Dataset excerpts:
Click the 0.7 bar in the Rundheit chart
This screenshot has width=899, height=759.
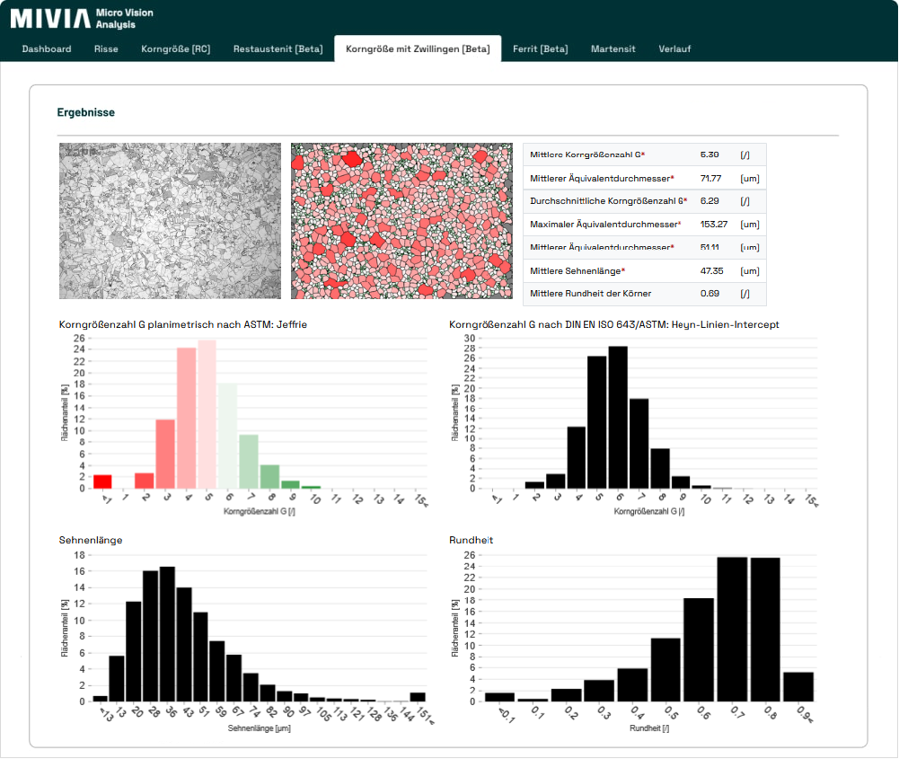732,629
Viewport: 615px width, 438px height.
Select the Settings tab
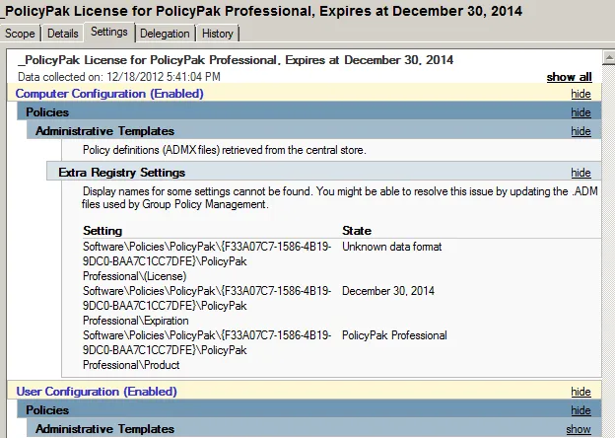[108, 32]
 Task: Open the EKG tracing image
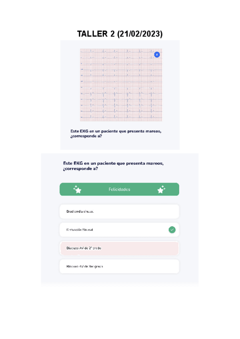[121, 85]
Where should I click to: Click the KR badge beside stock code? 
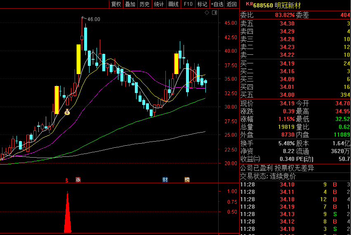(x=250, y=4)
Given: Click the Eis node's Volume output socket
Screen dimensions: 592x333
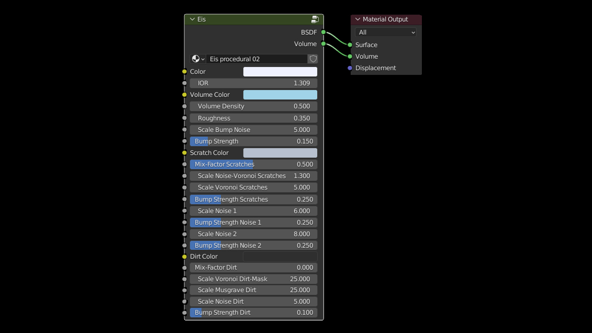Looking at the screenshot, I should tap(323, 44).
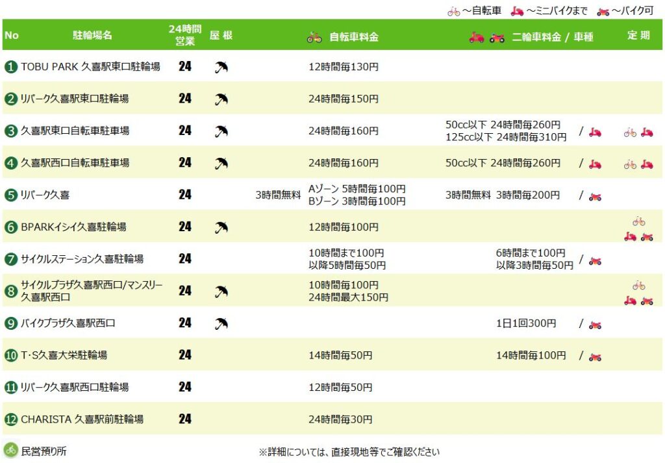Screen dimensions: 665x463
Task: Click the red scooter icon in 二輪車料金 header
Action: click(x=477, y=38)
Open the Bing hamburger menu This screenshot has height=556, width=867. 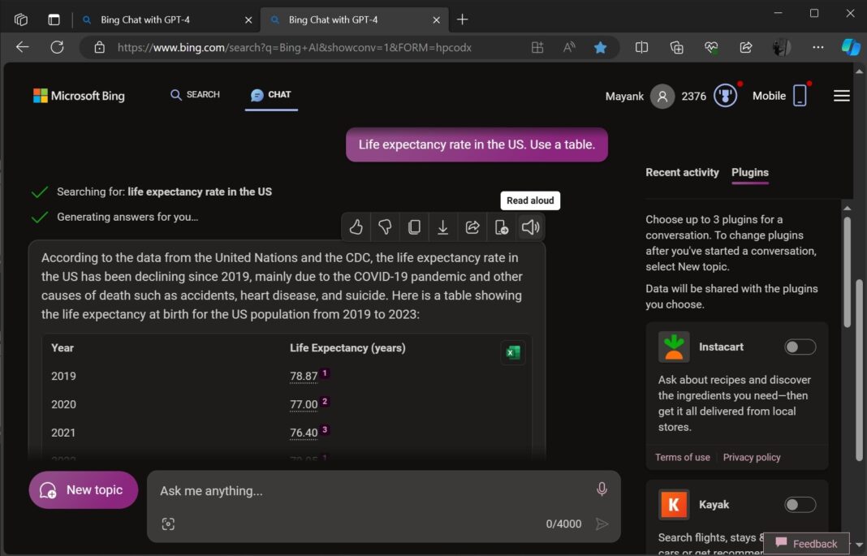point(842,95)
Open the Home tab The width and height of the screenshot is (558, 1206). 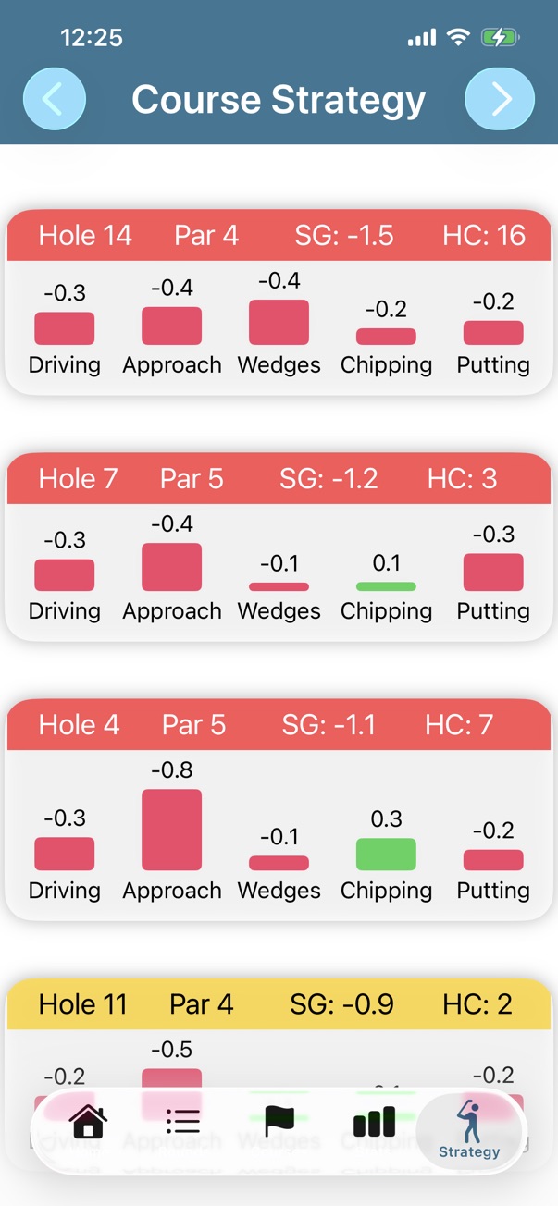[89, 1120]
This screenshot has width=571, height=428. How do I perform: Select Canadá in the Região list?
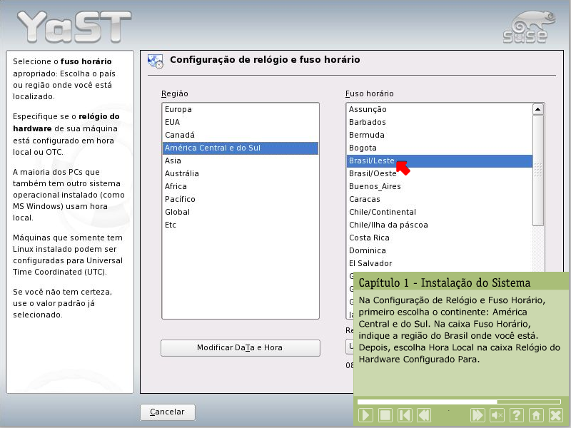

# YOUR INSTRUCTIONS:
What you return must match the lines from the top of the data through the line with "Given: Click the" exactly, with the pictures removed.

# EXERCISE RESULT:
Click the 0.7 bar in the Rundheit chart
This screenshot has width=899, height=759.
732,629
Viewport: 615px width, 438px height.
Select the Settings tab
[108, 32]
 Task: Open the EKG tracing image
[121, 85]
Where should I click to: Click the KR badge beside stock code? 
(x=250, y=4)
Given: Click the Eis node's Volume output socket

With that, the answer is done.